Two stage GNSS outlier detection for factor graph optimization based GNSS-RTK/INS/odometer fusion
Baoshan Song, Penggao Yan, Xiao Xia, Yihan Zhong, Weisong Wen, Li-Ta Hsu
TL;DR
This work tackles the challenge of GNSS outliers in complex environments by introducing a two-stage outlier mitigation that combines GNSS-only Doppler-based checks with IMU/odometer-aided predictions within a factor graph framework. The first stage uses Doppler to generate a coarse, GNSS-only screening, while the second stage leverages pre-integrated IMU and odometer data to produce physically grounded predictions of double-difference ranges for refined outlier rejection.

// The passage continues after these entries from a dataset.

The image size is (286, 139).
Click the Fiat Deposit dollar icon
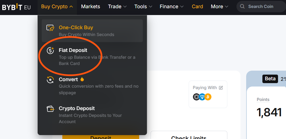click(50, 50)
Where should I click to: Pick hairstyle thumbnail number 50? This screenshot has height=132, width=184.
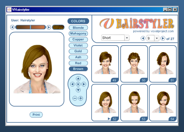[134, 64]
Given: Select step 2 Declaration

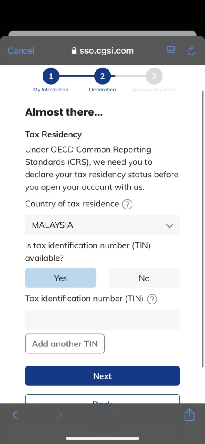Looking at the screenshot, I should point(103,76).
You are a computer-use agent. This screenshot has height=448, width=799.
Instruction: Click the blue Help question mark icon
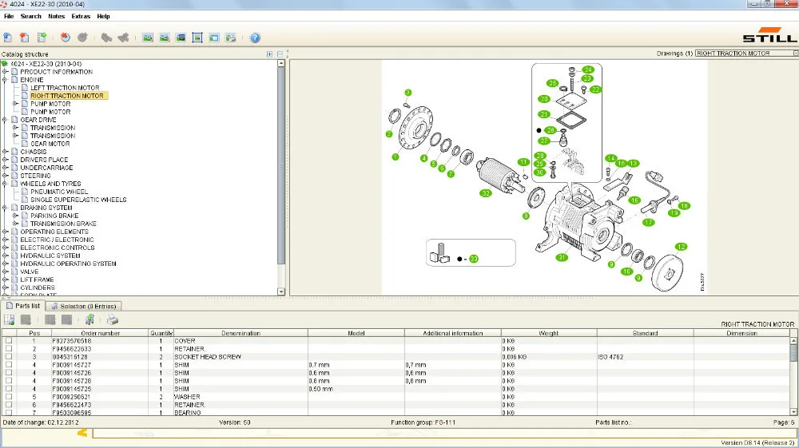pyautogui.click(x=255, y=38)
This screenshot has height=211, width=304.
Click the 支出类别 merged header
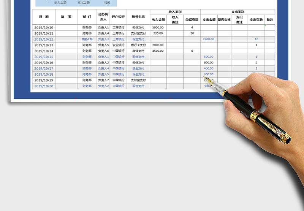[238, 12]
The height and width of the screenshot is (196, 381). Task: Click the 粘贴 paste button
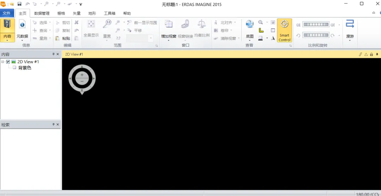[63, 38]
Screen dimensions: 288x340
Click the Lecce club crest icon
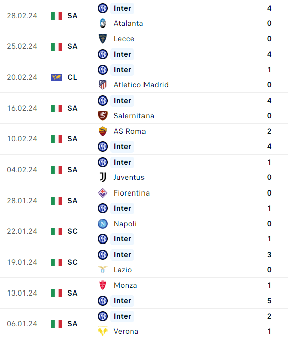103,39
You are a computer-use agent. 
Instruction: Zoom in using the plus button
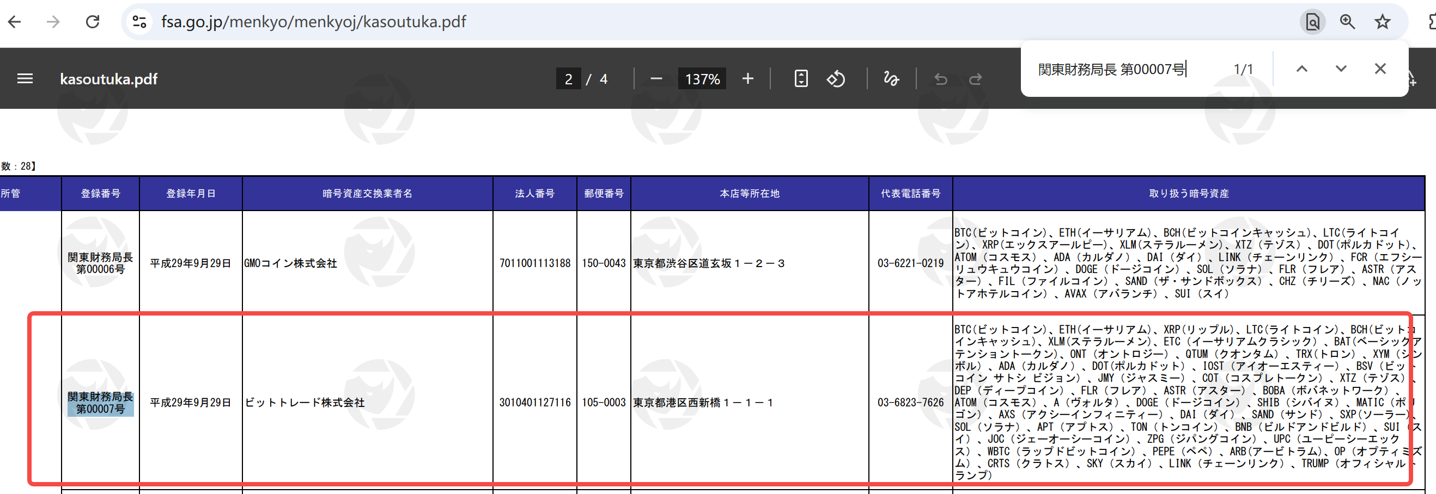point(748,79)
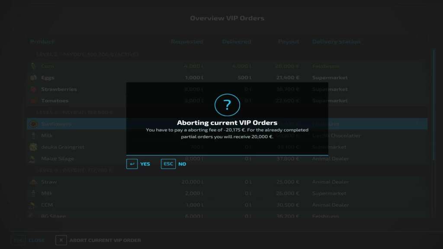Confirm aborting by clicking YES
Viewport: 443px width, 249px height.
point(138,164)
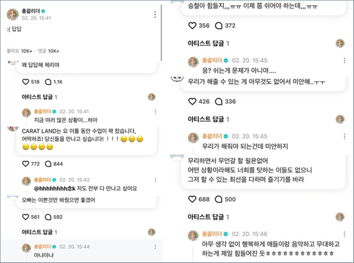Open the options menu on the 15:42 reply
Viewport: 354px width, 263px height.
(155, 180)
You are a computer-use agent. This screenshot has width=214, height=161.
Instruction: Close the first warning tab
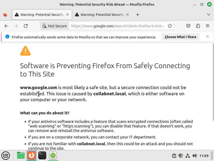pos(67,15)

Integrated into a tightly coupled GNSS-RTK/INS/odometer fusion via a factor graph, the approach delivers improved robustness and centimeter-level accuracy in open-sky and highly degraded urban canyon scenarios, as demonstrated by significant RMSE reductions (e.g., from $0.52$ m to $0.30$ m in deep urban canyons). The practical impact lies in more reliable outdoor navigation for autonomous ground vehicles in GPS-challenged environments, with potential extensions to multi-constellation GNSS and additional sensors for further resilience.
Abstract
Reliable GNSS positioning in complex environments remains a critical challenge due to non-line-of-sight (NLOS) propagation, multipath effects, and frequent signal blockages. These effects can easily introduce large outliers into the raw pseudo-range measurements, which significantly degrade the performance of global navigation satellite system (GNSS) real-time kinematic (RTK) positioning and limit the effectiveness of tightly coupled GNSS-based integrated navigation system. To address this issue, we propose a two-stage outlier detection method and apply the method in a tightly coupled GNSS-RTK, inertial navigation system (INS), and odometer integration based on factor graph optimization (FGO). In the first stage, Doppler measurements are employed to detect pseudo-range outliers in a GNSS-only manner, since Doppler is less sensitive to multipath and NLOS effects compared with pseudo-range, making it a more stable reference for detecting sudden inconsistencies. In the second stage, pre-integrated inertial measurement units (IMU) and odometer constraints are used to generate predicted double-difference pseudo-range measurements, which enable a more refined identification and rejection of remaining outliers. By combining these two complementary stages, the system achieves improved robustness against both gross pseudo-range errors and degraded satellite measuring quality. The experimental results demonstrate that the two-stage detection framework significantly reduces the impact of pseudo-range outliers, and leads to improved positioning accuracy and consistency compared with representative baseline approaches. In the deep urban canyon test, the outlier mitigation method has limits the RMSE of GNSS-RTK/INS/odometer fusion from 0.52 m to 0.30 m, with 42.3% improvement.